Somik Lall's picture

This blog post originally appeared in Ideas for Africa on March 25, 2014.

I was recently invited by the International Growth Center (IGC) to participate in a two day workshop in support of Rwanda’s national forum on sustainable urbanisation (#urbanrwanda) and give a talk on urbanisation, growth and structural transformation. I had never worked in Rwanda before, but this gave me an opportunity to reflect on what it means for a small, landlocked economy, where urbanisation is at an incipient stage (18 percent urban) but picking up speed.

Urbanisation may well be the most important transformation that the African continent will undergo this century. In a rapidly urbanising world, there is a wealth of experience from other countries that can inform the discussion in Rwanda and elsewhere, some of which is captured in the 2009 World Development Report on economic geography.

In fact, Rwanda’s national development strategy aims at accelerating urbanisation to 35 percent by 2020, with the underlying logic that urbanisation will herald economic transformation. And why not? Greater economic integration within East Africa will expand the reach of Rwanda’s cities – potentially enabling economies from specialisation and agglomeration. However, integration will also lead to convergence among prices of tradables – and considerable effort will be needed to reduce the prices of non-tradable services that can help maintain economic competitiveness. So what are the key issues here?

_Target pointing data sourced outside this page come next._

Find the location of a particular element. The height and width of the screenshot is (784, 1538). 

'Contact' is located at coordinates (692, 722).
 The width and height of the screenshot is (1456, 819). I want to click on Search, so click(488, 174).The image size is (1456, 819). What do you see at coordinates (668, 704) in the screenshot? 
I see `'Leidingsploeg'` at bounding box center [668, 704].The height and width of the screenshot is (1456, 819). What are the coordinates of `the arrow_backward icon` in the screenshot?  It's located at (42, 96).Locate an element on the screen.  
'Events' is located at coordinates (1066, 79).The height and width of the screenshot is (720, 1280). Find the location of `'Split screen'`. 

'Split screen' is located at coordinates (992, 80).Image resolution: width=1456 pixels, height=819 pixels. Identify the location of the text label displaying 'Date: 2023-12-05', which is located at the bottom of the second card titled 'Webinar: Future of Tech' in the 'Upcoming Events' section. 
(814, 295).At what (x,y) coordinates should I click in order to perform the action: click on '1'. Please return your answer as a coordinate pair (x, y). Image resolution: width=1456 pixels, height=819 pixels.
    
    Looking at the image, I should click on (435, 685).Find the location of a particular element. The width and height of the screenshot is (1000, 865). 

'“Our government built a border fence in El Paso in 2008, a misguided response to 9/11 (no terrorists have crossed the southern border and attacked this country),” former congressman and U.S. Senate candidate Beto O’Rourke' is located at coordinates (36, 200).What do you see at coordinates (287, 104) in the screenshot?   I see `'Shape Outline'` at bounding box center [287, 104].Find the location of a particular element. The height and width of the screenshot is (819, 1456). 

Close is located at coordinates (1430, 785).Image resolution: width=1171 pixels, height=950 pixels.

While every country is different, and local circumstances need to be given due consideration, I offer three lessons from international experience that the Rwandese may want to consider:

  1. Urbanisation is a messy process – as much of the urban transformation happens when countries are at low incomes, without many of the necessary institutional capabilities and finance in place to synchronise urbanisation and urban investment. But to prosper countries need to manage this mess and prioritise action to conserve on scarce institutional and financial capital and get the maximum return on investment. What matters most? National government should nurture the institutions for well -functioning land markets (including valuation and transactions) and expansion of basic services such as water, sanitation, health and education to improve living standards in all parts of the territory – regardless of whether it is rural or urban. The good news is that these institutions can be developed at early stages of development. South Korea provides a successful example and India illustrates today’s challenges.
  2. Facilitate economic concentration – as the concentration of economic activity can enable Rwanda to reap economies of scale and specialisation – critical for trading and prospering in East Africa and beyond. Asia’s tigers and cubs including Japan, South Korea, Malaysia and China have reaped economic efficiency through the proximity of many activities in their leading cities: agglomeration economies and scale economies were delivered. Africa’s lions may want to get moving along a similar path. While there may be a desire to regionally balance economic growth throughout the nation, international evidence clearly tells us that economic concentration reflecting forces of the market helps economic growth early in development.
  3. Plan for cities that “work” – As in much of Africa, the durable structures that form the landscape of Rwanda’s cities will be built over the next three decades. Investments in homes, offices, factories, and infrastructure will accelerate with rising incomes and fast urbanisation. People will come to cities – but will they have to endure excessive commutes and risks from natural hazards just so that they can access jobs? Important here is to plan ahead for urban expansion so that the use of land is coordinated among housing, commercial investment, and infrastructure and the pipes are laid in before people come. Decisions on land use planning live on for 150 years, and getting it right early in development will generate dividends in productive, inclusive, and sustainable cities.